Я, Тамара Карсавина. Жизнь и судьба звезды русского балета — страница 23 из 66

Такая карусель продолжалась несколько недель, и мы уже проклинали этого барона, напрочь лишенного воображения («Уж лучше б шоколадки присылал», – сказала мне одна близкая дама), чье великодушие превратилось в садизм, как вдруг ни с того ни с сего то, что впору назвать штурмом, закончилось. Перед этим я получила пламенное послание, в котором Маннергейм пылко выражал мне свою любовь и сообщал о намерении развестись. Он уточнял, что не живет с женой еще с 1902 года, и уверял, что готов официально оформить расставание, дабы иметь возможность просить моей руки. Его отец, добавлял он, и сам развелся, а по этой причине он не считает такой поступок недостойным. Стиль, изобиловавший военными терминами, звучал так помпезно, что Василий, которому я показала письмо, пробежав его глазами, покатился со смеху. Между мной и Василием царило полное доверие, и мне в голову не могло прийти утаить от него подобный случай, – и все те десять лет, что продлился наш брак, послание барона оставалось поводом похохотать от души.

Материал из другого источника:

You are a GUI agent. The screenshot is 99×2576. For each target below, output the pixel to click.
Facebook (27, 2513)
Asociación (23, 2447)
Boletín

Устав от моей холодности, Карл Густав Маннергейм наконец-то снял осаду и продолжил свою головокружительную карьеру. С тем же упорством, с каким обихаживал меня, опустошая лавки флористов, он все выше взбирался по служебной лестнице, продвигаясь без привалов. Он никогда ничего не делал наполовину и всю свою жизнь был человеком крайностей. Став генералом, в войну 1914 года он воевал с австро-венгерскими частями, а после большевистской революции приложил все силы, чтобы защитить свою страну от советской оккупации.

Дважды он был правителем Финляндии, а закончил карьеру в 1945–1946 годах президентом республики.

Национальный герой, донельзя экстравагантный, Маннергейм кичился тем, что всю жизнь спал на походной кровати, в Непале убил самого крупного тигра и придумал для своих солдат напиток, по его мнению, придававший им храбрости, – смесь водки, можжевеловой настойки и французского вермута. Все это называлось «маршальский пинок»!

Я дала себе слово прочитать его мемуары, но уж-не-знаю-что-за-ощущенье (очень похожее на ностальгию) всегда мешало мне сдержать слово. Он умер в Лозанне в 1951-м, в тот ужасный для меня год, когда не стало Генри, моего второго мужа, которого я больше всех любила, и еще одного танцовщика моего поколения, о котором мне еще предстоит рассказать вам – ибо с ним я пережила очень страстную и счастливую любовную идиллию: это Адольф Больм.

* * *

Но – терпение! Я еще не закончила рассказ о господах в возрасте. Пропущу композитора Рихарда Штрауса и британского аристократа по имени сэр Сэкстон Нобл, которого я встретила у Миси. Оба хотя и были влюблены, предпочли держаться на расстоянии и не сыграли никакой роли в моей жизни.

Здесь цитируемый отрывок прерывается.